Latest Update: Satgas PRR dorong Kementan percepat pemulihan lahan pertanian
Satgas PRR dorong Kementan percepat pemulihan lahan pertanian
Aceh menjadi fokus utama dalam upaya pemulihan sawah yang rusak akibat bencana alam di Sumatera. Kepala Posko Wilayah Satgas Percepatan Rehabilitasi dan Rekonstruksi Pascabencana (PRR), Safrizal ZA, mengatakan bahwa saat ini hanya 2% dari target 42.700 hektare lahan sawah yang telah diperbaiki, atau setara 991 hektare.
“Ini tentu masih jauh sekali, dan Kementerian Pertanian terus kita dorong agar proses konstruksi pemulihan sawah dapat berjalan lebih cepat,” ujar Safrizal ZA.

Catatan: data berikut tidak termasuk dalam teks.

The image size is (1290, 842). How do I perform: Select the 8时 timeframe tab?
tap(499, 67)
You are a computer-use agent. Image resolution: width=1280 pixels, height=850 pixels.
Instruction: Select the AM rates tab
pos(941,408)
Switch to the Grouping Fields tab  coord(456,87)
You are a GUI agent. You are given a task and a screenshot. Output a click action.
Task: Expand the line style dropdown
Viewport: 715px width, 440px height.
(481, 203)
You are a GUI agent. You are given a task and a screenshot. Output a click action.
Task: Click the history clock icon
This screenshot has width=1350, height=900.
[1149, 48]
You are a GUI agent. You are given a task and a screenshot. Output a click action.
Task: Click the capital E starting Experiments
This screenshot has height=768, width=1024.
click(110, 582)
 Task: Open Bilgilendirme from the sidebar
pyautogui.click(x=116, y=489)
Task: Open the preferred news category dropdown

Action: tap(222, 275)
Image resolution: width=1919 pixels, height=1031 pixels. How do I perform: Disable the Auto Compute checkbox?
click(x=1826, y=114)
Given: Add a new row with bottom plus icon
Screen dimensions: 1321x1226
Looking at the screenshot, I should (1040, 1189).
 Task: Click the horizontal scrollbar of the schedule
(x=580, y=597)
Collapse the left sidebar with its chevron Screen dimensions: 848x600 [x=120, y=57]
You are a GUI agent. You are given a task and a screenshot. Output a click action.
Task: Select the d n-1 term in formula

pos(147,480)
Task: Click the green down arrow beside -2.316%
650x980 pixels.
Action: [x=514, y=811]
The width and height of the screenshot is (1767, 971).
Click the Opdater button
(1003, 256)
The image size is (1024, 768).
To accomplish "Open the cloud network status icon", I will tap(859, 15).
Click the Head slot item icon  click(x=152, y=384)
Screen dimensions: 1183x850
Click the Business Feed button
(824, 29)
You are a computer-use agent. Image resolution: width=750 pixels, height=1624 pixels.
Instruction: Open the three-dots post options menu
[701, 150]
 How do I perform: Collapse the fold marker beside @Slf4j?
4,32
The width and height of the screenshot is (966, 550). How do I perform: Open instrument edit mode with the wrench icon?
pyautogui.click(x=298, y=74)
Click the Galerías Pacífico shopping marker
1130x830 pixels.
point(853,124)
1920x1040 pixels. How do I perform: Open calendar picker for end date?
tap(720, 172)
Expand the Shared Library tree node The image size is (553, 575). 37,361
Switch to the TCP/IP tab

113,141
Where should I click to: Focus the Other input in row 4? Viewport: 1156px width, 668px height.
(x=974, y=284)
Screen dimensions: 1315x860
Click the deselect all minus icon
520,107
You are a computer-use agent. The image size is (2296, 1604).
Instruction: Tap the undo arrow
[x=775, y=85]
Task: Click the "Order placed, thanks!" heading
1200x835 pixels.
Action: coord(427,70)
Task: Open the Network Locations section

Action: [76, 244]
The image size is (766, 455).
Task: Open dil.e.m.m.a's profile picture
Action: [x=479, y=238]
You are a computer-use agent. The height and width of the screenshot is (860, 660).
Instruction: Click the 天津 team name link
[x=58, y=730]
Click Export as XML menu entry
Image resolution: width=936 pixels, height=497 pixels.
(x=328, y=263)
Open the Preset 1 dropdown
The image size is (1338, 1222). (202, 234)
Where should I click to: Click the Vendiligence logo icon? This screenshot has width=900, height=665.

Dalam acara media gathering yang diadakan di aula The Padee Hotel, Aceh Besar, Safrizal ZA menyampaikan bahwa Satgas PRR berupaya mempercepat restorasi lahan pertanian. Dijelaskan, kondisi lahan yang terguncang perlu segera ditangani, terutama yang rusak parah atau tertimbun lumpur hingga lebih dari satu meter.
Menurut laporan, dari total 42.700 hektare target rehabilitasi, Aceh memiliki andil terbesar dengan 31.464 hektare, diikuti Sumatera Utara (7.336 hektare) dan Sumatera Barat (3.902 hektare). Safrizal ZA menegaskan bahwa target tersebut cukup ambisius, sehingga Satgas PRR terus menggandeng vendor melalui kontrak untuk mempercepat proses.
Dalam konteks Aceh, dari 31.464 hektare yang ditargetkan, hanya 42 hektare telah berhasil pulih sementara 612 hektare masih dalam tahap pengembangan. “Percepatan pemulihan sangat dibutuhkan agar masyarakat kembali bisa berkebun di tanah mereka,” tambah Safrizal ZA.